With all races cancelled due to the virus I needed some corona-independent goals and a sub 3-hour marathon seemed like a good option. Only 1% of all marathon runners complete a marathon in less than 3 hours and the proportion is likely to be smaller for those aged 50 so this was a worthy goal.
Most of my marathons have been after swimming 3.9 km and biking 180 km in Ironman races and so not the ideal basis for a fast marathon time. My attempt at London twenty years’ ago was disappointing at around the 4 hour mark but I was suffering from a double hernia at the time. My previous, standalone best marathon was a 3:20 in the Canaries during my build-up to the Marathon des Sables, so this was an important goal for me. One that would have probably made my Dad proud had he been here to see it and not completely bonkers with dementia.
This was also one of my 50th birthday targets and as runners typically lose speed at the rate of 1% a year each year from the age of 40 it was one of those goals that will only get harder the longer I leave it. I have been training specifically for this event. My normal weekly routine was:
Monday – rest
Tuesday – 1 hour of high intensity intervals (1 to 3 minutes at close to maximum effort)
Wednesday – trail run up to 2.5 hours
Thursday – 45 mins easy run
Friday – 1 hour of intervals (slightly longer muscular endurance type efforts)
Saturday – rest
Sunday – long run at marathon pace
I knew I was in reasonable form as my half marathon was 1:23:27 or 3:58 / km and my longest run was up to 38 km at sub 3-hour pace, albeit with some breaks as I was self-supported. I was feeling reasonably confident.
I tapered for a week – the first half of the week I starved myself to try and shed an extra kg and then promptly put in back on in the two days before when I upped my carb intake.
I woke early (as usual) for the attempt and had breakfast at 5:30am – porridge, two slices of toast and jam and a glass of apple juice – my go to, pre-race breakfast.

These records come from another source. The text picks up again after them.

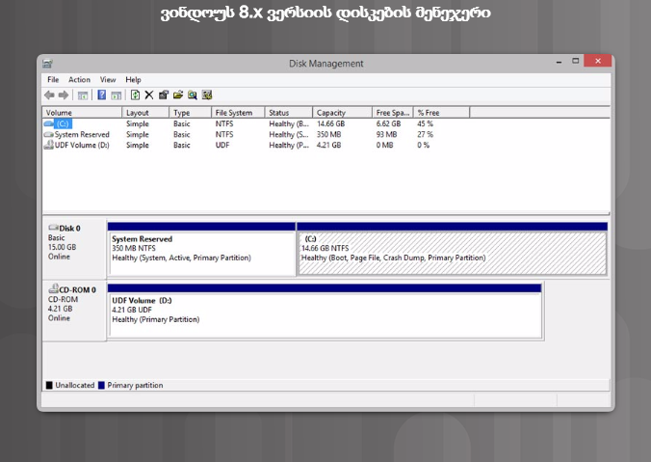Click the blue Help toolbar icon

click(x=101, y=95)
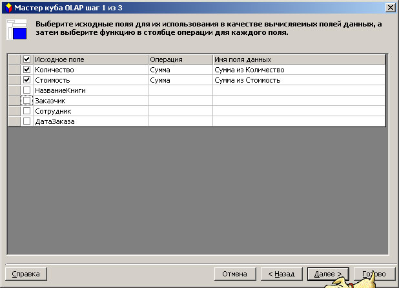Toggle the header select-all checkbox
The height and width of the screenshot is (288, 399).
(x=26, y=59)
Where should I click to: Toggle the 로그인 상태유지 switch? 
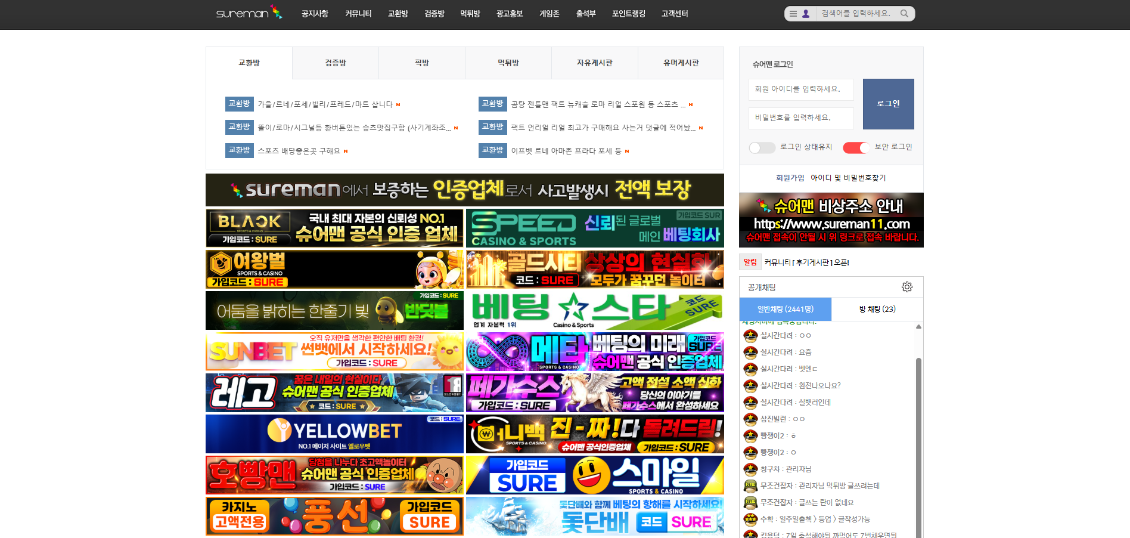tap(762, 147)
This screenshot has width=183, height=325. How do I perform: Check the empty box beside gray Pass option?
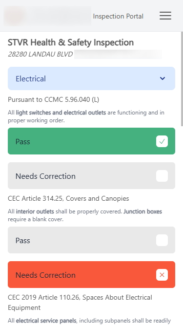[x=162, y=240]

The river Rhone runs through our local town and the path alongside is perfect for a fast marathon attempt. The only downside is that as the day gets later the wind picks up and accelerates between the mountains. An early start is essential to avoid speed sapping headwinds.
I was not feeling brilliant first thing – a cold has been threatening and I am currently suffering from piriformos syndrome which stops me sleeping and makes running painful. My warm-up was ok, I was reasonably quick for a low heart rate but it was going to be a “suck it and see” sort of attempt.
We set off and with Catie for company on a MTB next to me, the tedium of the first 21 km was alleviated. I was not bothered by the first 20km and hit the half- marathon mark at 1:28:58 which was where I wanted to be. I wanted to build a bit of a buffer as the head winds and fatigue meant a negative split was unlikely.
I took my first gel at 30 minutes and then took another every 30 minutes for the remainder of the effort apart from the last 40 minutes when I took caffeine gels every 20 minutes. I took the gels with water but I think I probably was not hydrating enough as it was hot and my heart rate pattern was unusual.
Normally my heart rates increases and then stabilises for most of my long effort and then only increases towards the last km or so when I it starts to get hard. Today my HR just increased throughout the day although it was not my cardio fitness that was going to cause me problems.
It started to get harder from about 30 km at I was finding it harder to hit my 4:15 min / km splits and my heart rate continued to creep up. We deployed Duran Duran and 80s rock / pop at this point and this lifted my spirits but the legs were beginning to get very heavy.
As my form started to go I kept saying to myself “tap tap tap” to speed up my ground contact time, I reminded myself to keep “falling forward” and using the arms to keep my cadence high. From 35 km it was getting really hard and my splits were slowing but the maths suggested I should be under the 3 hours. Catie did a great job in giving me reasons to keep running – I think if she were not there I would have given up. The thought of having to go through it all over again if I did not make it this time was also a real driver.
At 40km I knew I was going to make but I wanted to finish well but the legs were just not responding. My lungs had a lot more to give but muscle fatigue was severe – I was swearing at myself as the last two kilometres slowly ticked down – and then it was done! My time was 2:59:13 and it was nice to have not just sneaked under by a few seconds. I certainly would not have made it without Catie who was awesome and the Nike vaporflies also probably helped.
So now the goal is to run 2:50 by the end of the season but I have also just decided to “Everest” on the bike this summer as well which would mean riding the Verbier hill 18 times without stopping. Now that might sound a little dull but I am convinced the years of rowing, repeating the same thing over and over again has made me ideally suited to these monotonous efforts!